In terms of research themes, focusing on the contribution of EVs to realizing the dual-carbon goal, this Special Issue presents a comprehensive and multi-perspective research vision covering technology, market, operation and urban transportation systems. For example, Contributions 1–4 highlight the importance of core technical breakthroughs and performance optimization, investigating EV range prediction, battery degradation modeling, vehicle power system design and energy efficiency improvement. Their findings provide fundamental support for enhancing vehicle reliability, energy utilization and technical feasibility of low-carbon development. Contributions 5–8 analyze EV user purchase intention, consumer behavior, market promotion strategies and car-sharing operation rules from the perspective of market deployment; the discussions center on policy incentives, consumer trust, demand-oriented design and post-pandemic mobility changes, which are conducive to the further popularization and application of EVs and accelerate the achievement of the dual-carbon goal.
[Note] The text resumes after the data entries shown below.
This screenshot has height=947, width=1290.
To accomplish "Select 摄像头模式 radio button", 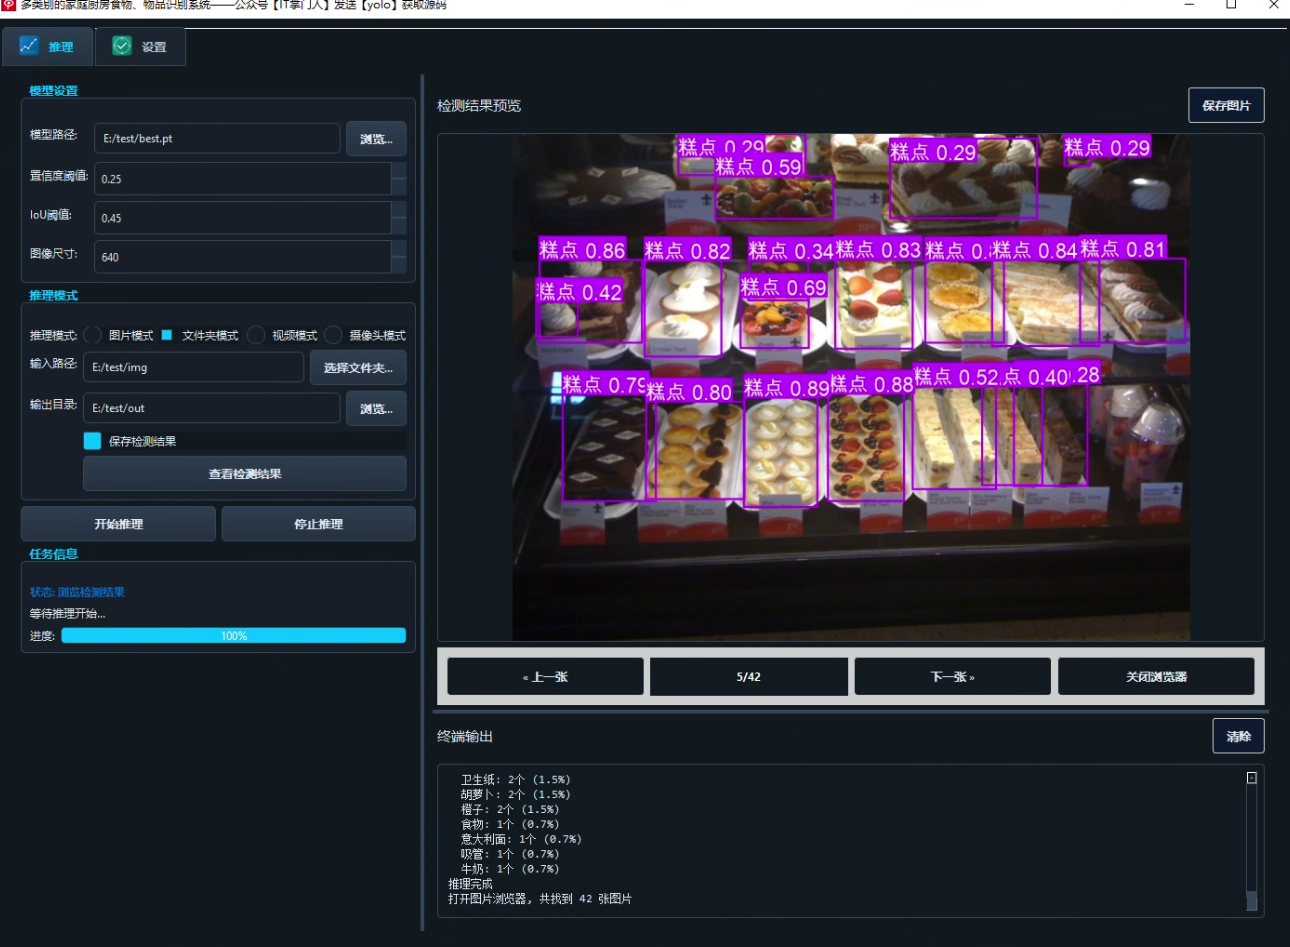I will tap(333, 335).
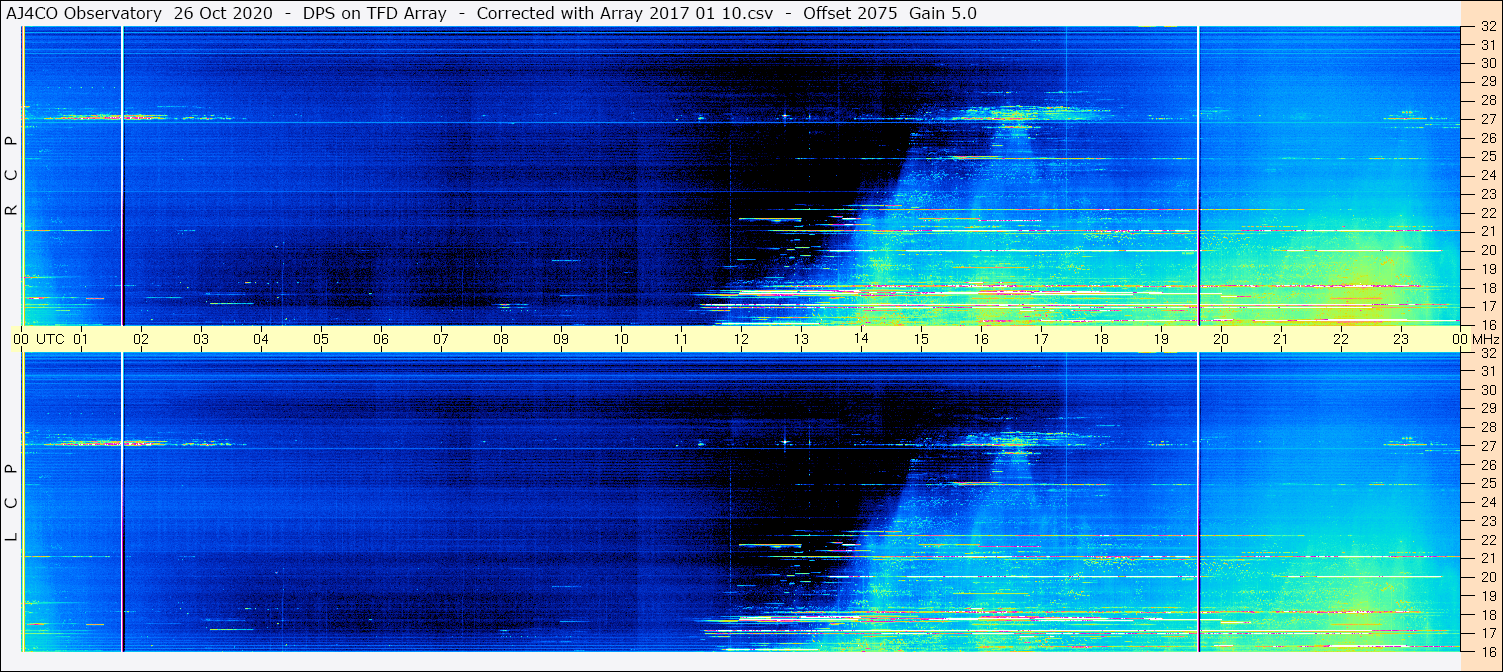Select the 15 UTC hour label
The height and width of the screenshot is (672, 1503).
click(x=921, y=339)
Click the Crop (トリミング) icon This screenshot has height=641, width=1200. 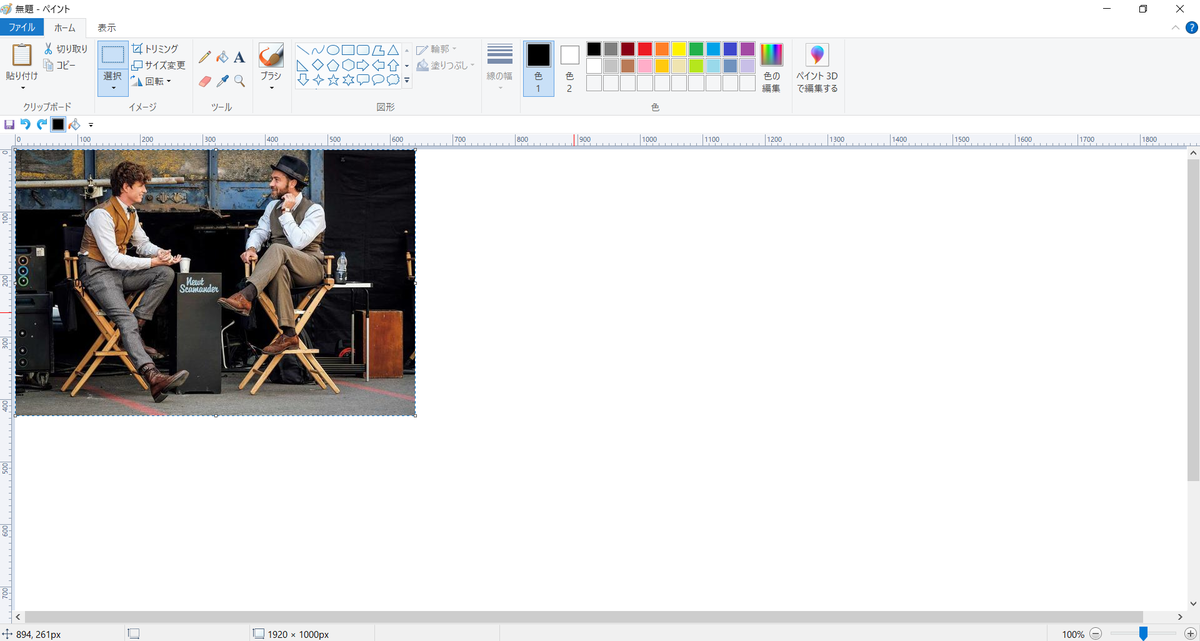pos(137,47)
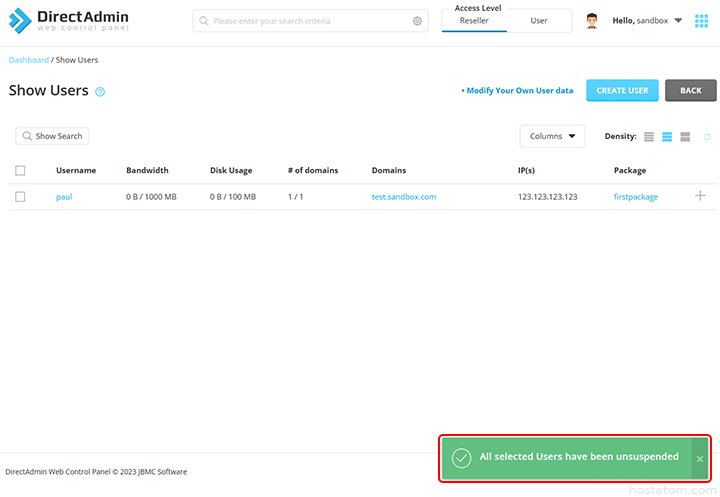The image size is (720, 497).
Task: Click the DirectAdmin logo
Action: click(x=70, y=20)
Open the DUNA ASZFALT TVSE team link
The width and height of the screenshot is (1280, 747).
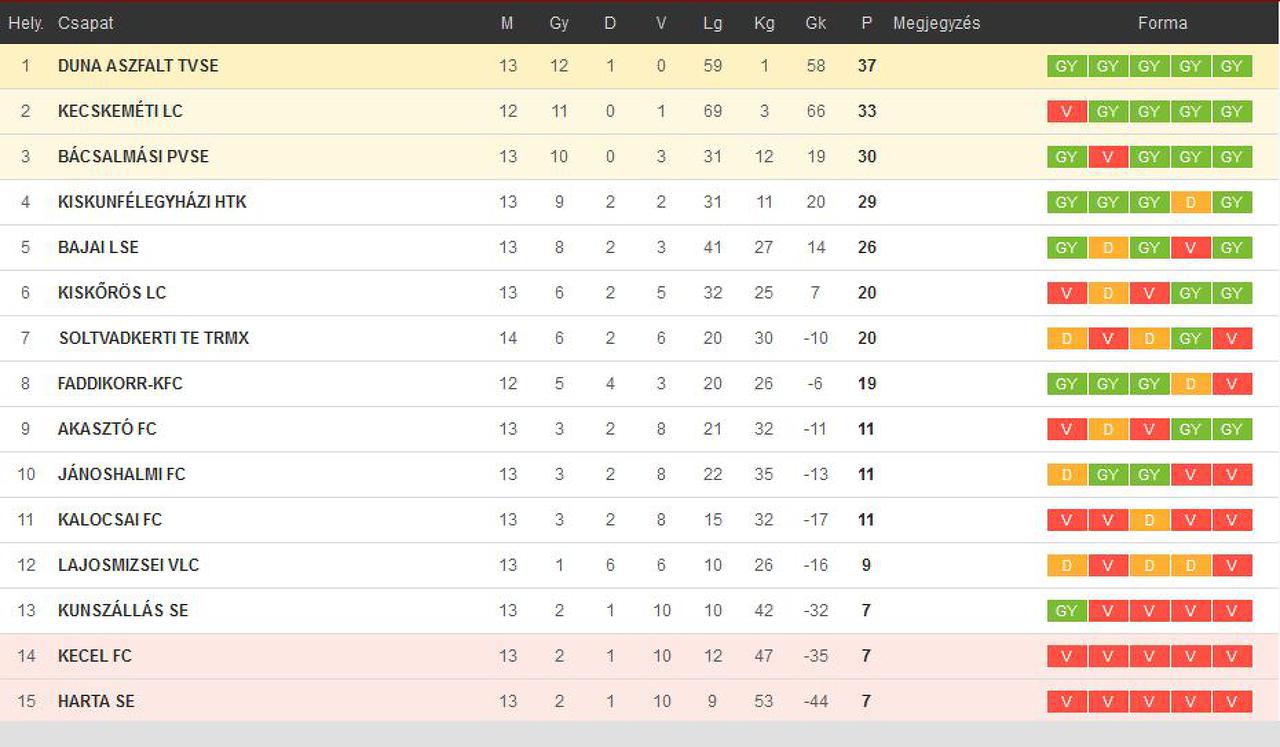pyautogui.click(x=138, y=66)
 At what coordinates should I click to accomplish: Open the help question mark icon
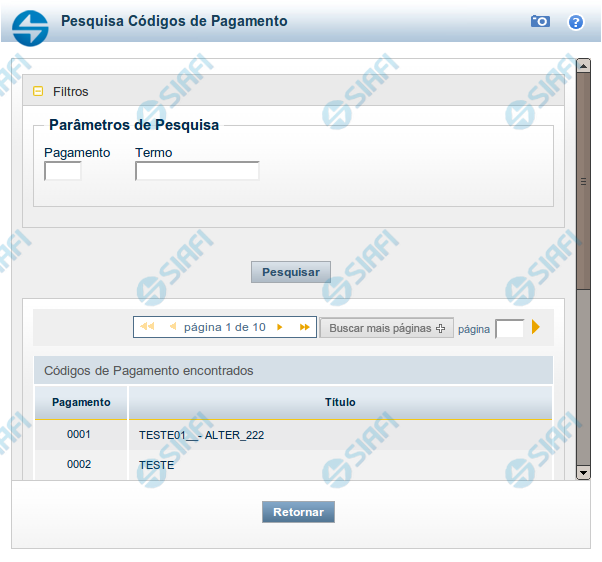[x=575, y=21]
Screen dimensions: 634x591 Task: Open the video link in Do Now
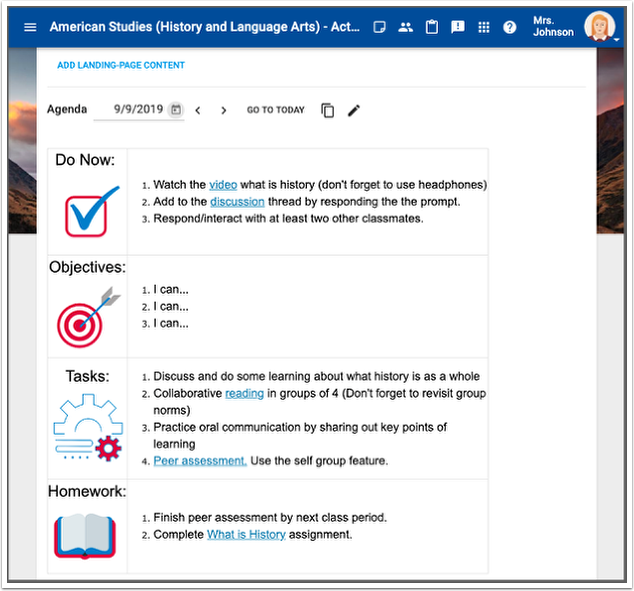click(x=222, y=185)
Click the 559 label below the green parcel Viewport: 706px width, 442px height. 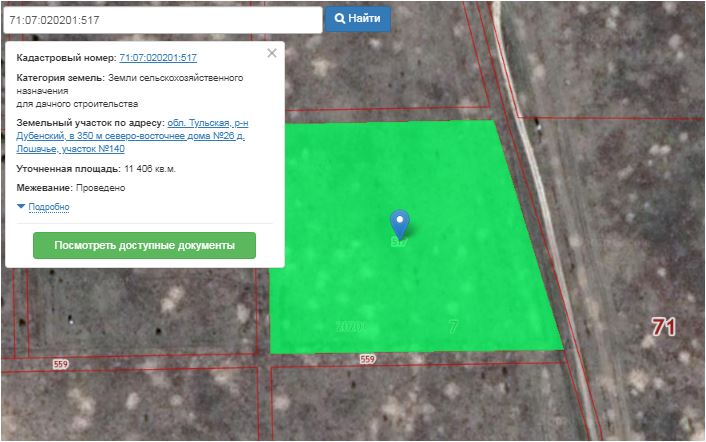367,359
Contributions 9–12 focus on the operational level, exploring low-carbon-oriented path planning, intelligent charging strategies, safety driving patterns and efficient infrastructure allocation; the results provide decision support for effectively improving EV operation efficiency and reducing energy consumption and carbon emissions. Contribution 13 explores the sustainable urban transport and vehicle electrification transformation, analyzing the feasibility and carbon emission reduction benefits of replacing fuel vehicles with EVs in public utility fleets; the findings offer theoretical support for further clarifying the value orientation of green transport and large-scale electrification transitions.
Although substantial progress has been made in current EV-related research, several challenges remain to be further explored. Future research can be conducted in the following areas: Firstly, it is necessary to strengthen the integrated modeling of battery degradation, renewable energy consumption and real-time traffic big data, so as to improve the accuracy and adaptability of optimization models. Secondly, long-term life-cycle carbon accounting and economic evaluation for EVs under different scenarios should be carried out, which can support scientific policy formulation and infrastructure investment. Thirdly, the synergistic mechanism between EV operations, smart grid connection and urban transportation systems needs to be further explored, in order to realize systematic carbon reductions across the entire transportation chain. The papers included in this Special Issue comprehensively embody the thematic innovation and forward-looking thinking of EV research with regard to the dual-carbon goal. These latest research outcomes not only exemplify the researchers’ exploration achievements, but also serve as a starting point for follow-up studies, encouraging the academic community to initiate in-depth discussions around relevant topics, promote technological innovation and industrial transformation, and enhance the contribution of EVs to carbon peaking and carbon neutrality.